Open nikolai-b opened 5 years ago

nikolai-b commented 5 years ago

Devise inevitable asks one user to invite another (invitee). Given the invitee hasn't consented to giving their email (or name) I wounded if you or anyone else has an opinion on if storing the users email is in breach of General Data Protection Regulation (GDPR) use of Personal Data. If yes (or even maybe) then it might make sense to add something to the Readme warning others about this.

scambra commented 5 years ago

I think email shouldn't be saved as invitee hasn't consented, so probably email may be used to send invitation but it should be cleared from db once email is sent. Then, accept invitation should ask for email again, or email could be added to accept invitation link, so user can accept without entering email again.
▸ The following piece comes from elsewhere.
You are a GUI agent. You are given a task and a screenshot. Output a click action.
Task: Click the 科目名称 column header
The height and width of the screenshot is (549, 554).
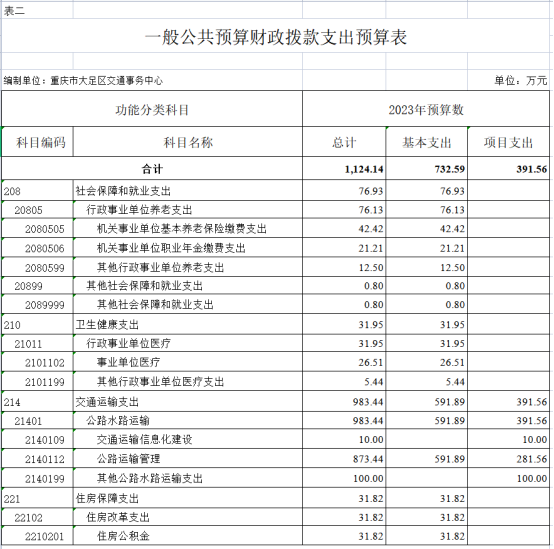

Probably, it would be better done saving data into new invitations table, as requested in #228

Willardgmoore commented 5 years ago

I like the idea of having the email be a parameter in the invitation link. It would allow you to delete it from the database. I think with gdpr having a separate table is going to help people feel more comfortable with it. Personally I would just create a chron job for deleting emails. I haven't read anything that says how long you can store it for. I plan to store the invitation email for a while so I can send out follow ups automatically in the event that they haven't responded in a week. I still plan to delete the email after a month which sounds like it would still be complying with the "rule".

nikolai-b commented 5 years ago

@Willardgmoore I'm far from an expert but I think if the user hasn't consented to their email being stored (which given someone else is inviting them is almost certainly the case) then it would be breaking GDPR.

Consent cannot be implied and must always be given through an opt-in, a declaration or an active motion, so that there is no misunderstanding that the data subject has consented to the particular processing.